Major Achievements of Homoeopathy Department in 2016-17 and 2017-18
Homoeo Medical Education
Homoeo Medical Education is imparted through two Government Homoeopathic Medical Colleges, at Thiruvananthapuram and Kozhikode. In addition to this, 3 aided colleges and one unaided college are functioning under this Department. Total bed strength of the Government Homoeopathic Medical College at Thiruvananthapuram is 118 and the patient treated in 2016-17 in IP was 1,192 and OP was 114,215. Total bed strength of the Government Homoeopathic Medical College at Kozhikode is 100 and the patient treated during 2016-17 in IP was 1678 and OP was 155,903. Annual intake of students and courses in the six Homoeo Medical Colleges are given in Appendix 4.2.14.

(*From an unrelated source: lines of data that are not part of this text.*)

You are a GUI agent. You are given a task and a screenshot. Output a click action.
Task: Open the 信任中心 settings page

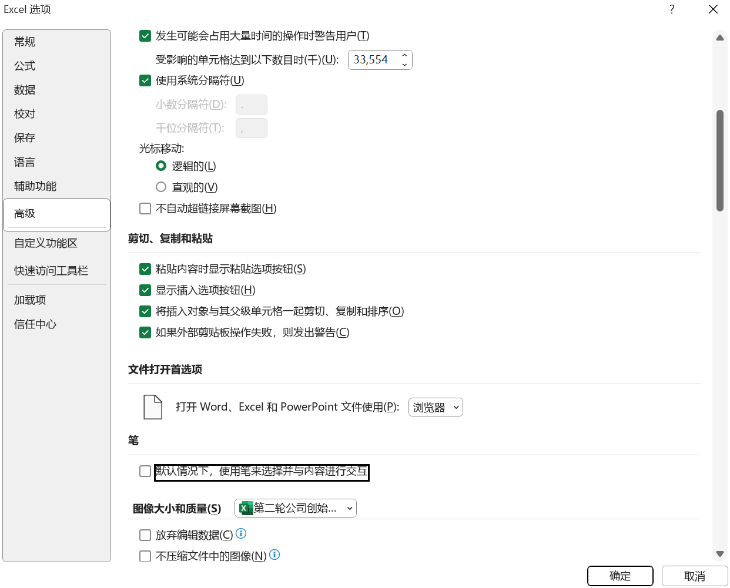pos(35,324)

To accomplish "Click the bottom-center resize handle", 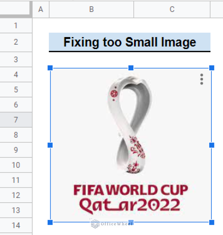I will (130, 223).
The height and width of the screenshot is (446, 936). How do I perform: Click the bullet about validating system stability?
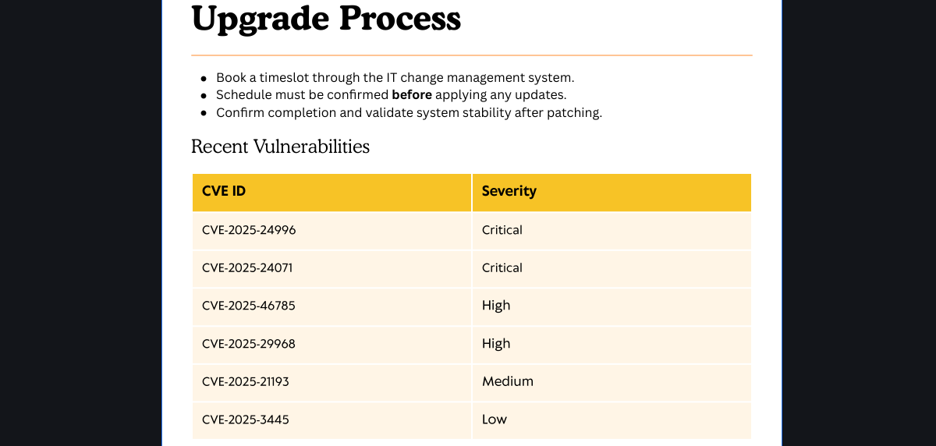409,112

Immunisation is one of the most successful and cost effective health interventions and prevents debilitating illness, disability and death from vaccine preventable diseases such as diphtheria, hepatitis A and B, measles, mumps, pneumococcal disease, polio, rotavirus diarrhea, tetanus etc. The coverage of immunisation programmes in Kerala during five years from 2013-14 is given in Appendix 4.2.15.

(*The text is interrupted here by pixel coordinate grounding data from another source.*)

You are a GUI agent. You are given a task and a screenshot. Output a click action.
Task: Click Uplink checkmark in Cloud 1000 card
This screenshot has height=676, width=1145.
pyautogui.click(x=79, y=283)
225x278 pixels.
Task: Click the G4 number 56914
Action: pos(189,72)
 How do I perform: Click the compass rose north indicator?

A healthy society can contribute more significantly and effectively to economic development. Long term illness and expensive illness drive non-poor into poverty. Good health is indispensible for the enjoyment of every phase of life. High levels of education especially among women and greater health consciousness have played a key role in the attainment of good health standards in Kerala. However, the issues to be addressed are the health problems of the tribal population and other marginalised communities, re-emergence of communicable diseases, second generation issues like increasing incidence of non communicable diseases, health problems of the aged especially women and increasing health expenditure etc. These challenges will have to be addressed in the coming years. There are specific issues to be addressed specifically in the areas of general health, rural health, tribal health, women health, mother-child health care, health insurance and medical tourism, etc. in the 13th Five-Year Plan period. The public health care system has to be strengthened further to face these challenges.